Textual criticism is, in a way, the process of seeking the lost -- taking the printed or hand-written descendants of early documents and trying to figure out what the originals said. There are many tools that we use, depending on the exact nature of the problem (reconstructing the Bible or the Iliad, for which there are hundreds or thousands of copies, is hardly like reconstructing Beowulf or Sir Gawain and the Green Knight, where there is only one copy -- and, in the case of Beowulf, that copy damaged by fire).

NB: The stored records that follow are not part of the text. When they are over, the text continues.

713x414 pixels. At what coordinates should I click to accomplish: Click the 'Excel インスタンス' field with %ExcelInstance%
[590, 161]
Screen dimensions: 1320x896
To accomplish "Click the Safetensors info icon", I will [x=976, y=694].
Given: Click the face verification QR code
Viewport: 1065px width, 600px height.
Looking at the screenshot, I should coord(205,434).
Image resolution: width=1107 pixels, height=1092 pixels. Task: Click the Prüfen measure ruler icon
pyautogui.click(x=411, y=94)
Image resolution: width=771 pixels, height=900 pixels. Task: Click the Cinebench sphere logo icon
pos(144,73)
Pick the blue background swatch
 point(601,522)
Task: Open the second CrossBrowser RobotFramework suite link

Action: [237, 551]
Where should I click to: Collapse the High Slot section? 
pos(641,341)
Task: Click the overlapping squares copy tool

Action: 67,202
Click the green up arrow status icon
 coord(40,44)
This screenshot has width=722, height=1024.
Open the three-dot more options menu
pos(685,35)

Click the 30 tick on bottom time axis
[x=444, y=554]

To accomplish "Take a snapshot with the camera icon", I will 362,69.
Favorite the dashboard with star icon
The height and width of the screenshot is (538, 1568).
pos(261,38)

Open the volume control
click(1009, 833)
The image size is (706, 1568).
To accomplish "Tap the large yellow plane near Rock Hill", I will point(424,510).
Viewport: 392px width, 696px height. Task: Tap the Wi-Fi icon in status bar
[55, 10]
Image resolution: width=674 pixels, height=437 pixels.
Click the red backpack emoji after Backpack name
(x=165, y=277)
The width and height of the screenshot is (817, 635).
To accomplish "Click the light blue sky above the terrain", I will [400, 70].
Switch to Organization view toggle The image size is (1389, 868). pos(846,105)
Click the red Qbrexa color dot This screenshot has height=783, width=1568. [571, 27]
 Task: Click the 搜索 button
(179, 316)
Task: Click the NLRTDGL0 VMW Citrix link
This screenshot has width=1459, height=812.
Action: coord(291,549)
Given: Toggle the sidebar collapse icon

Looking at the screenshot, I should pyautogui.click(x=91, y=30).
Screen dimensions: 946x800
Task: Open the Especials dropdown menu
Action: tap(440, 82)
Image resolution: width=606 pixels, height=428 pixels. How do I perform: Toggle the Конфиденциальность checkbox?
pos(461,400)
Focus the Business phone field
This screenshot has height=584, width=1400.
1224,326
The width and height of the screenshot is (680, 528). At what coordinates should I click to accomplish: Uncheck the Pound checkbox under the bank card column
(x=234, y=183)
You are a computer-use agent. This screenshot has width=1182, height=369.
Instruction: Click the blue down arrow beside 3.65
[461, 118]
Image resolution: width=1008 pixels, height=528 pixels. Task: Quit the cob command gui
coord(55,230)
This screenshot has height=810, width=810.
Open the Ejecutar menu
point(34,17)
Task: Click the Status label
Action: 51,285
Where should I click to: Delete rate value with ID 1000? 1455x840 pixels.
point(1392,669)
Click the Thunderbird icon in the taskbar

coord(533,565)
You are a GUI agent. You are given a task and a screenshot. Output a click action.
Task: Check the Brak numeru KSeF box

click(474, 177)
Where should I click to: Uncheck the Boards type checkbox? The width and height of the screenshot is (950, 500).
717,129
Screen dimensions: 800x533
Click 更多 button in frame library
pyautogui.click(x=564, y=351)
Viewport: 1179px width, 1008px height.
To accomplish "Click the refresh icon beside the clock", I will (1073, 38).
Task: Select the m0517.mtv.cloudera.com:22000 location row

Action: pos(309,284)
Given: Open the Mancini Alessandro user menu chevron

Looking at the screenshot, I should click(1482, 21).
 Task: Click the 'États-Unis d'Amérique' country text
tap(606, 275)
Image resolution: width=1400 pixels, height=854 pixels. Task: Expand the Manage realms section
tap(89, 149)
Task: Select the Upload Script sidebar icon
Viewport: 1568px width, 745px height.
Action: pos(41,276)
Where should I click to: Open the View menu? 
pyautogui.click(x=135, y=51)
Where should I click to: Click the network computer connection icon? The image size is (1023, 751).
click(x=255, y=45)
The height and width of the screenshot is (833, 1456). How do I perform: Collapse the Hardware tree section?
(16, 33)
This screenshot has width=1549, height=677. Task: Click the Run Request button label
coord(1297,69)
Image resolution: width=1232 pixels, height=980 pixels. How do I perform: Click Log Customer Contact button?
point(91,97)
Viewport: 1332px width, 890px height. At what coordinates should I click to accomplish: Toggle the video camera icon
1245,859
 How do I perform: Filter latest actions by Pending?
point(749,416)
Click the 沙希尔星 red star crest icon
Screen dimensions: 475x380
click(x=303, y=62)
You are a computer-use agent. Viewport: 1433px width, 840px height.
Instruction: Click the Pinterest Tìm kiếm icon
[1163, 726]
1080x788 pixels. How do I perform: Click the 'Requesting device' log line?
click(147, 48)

This book certainly won't teach you what textual criticism is, and it won't teach you how to do it, either. It's an auxiliary text, a text that you use for your second or third course in the subject once you've mastered the basics. Even for that, it's a somewhat mixed bag. There is a solid article on medieval paleography -- how to read medieval writing, and date it based on the way the writing looks. There are several articles about the hotly contested topic of conjectural emendation (that is, adopting a reading not found in your manuscripts); on the whole, these are very good. There are others addressing what is known as the Bédier Problem -- a genuine problem within a widely-known technique: too often, when we try to create a "family tree" of manuscripts, we find that the earliest parent had two and only two offspring. Addressing the Bédier Problem is important -- but I honestly don't think they've solved it; the real solution to the Bédier Problem is to understand a phenomenon known as "long branch assimilation" (which I won't try to explain. Believe me, you'll thank me. :-)

So this ends up being a book which an instructor might choose to assign parts of. But that becomes tricky, because while the book covers many important topics, it often covers them in difficult ways. When I ordered this, I expected to get essays primarily on Latin and Greek and maybe Middle English. I can deal with those. But while there is some discussion of Middle English (Malory in particular), many of the essays are about Middle French literature -- or, even worse, Italian literature. There is no question but that these writings deserve textual criticism. But I don't read the languages involved. If you don't, either, then the book will have much less utility to you than one that works from languages you do know.

I want to stress that that doesn't make this a bad book -- it's a pretty good book, in its way and in its place. But its place is a very narrow one. Even narrower than a general work on textual criticism. And even textual criticism in its broadest form is a narrow enough field that most people have never heard of it.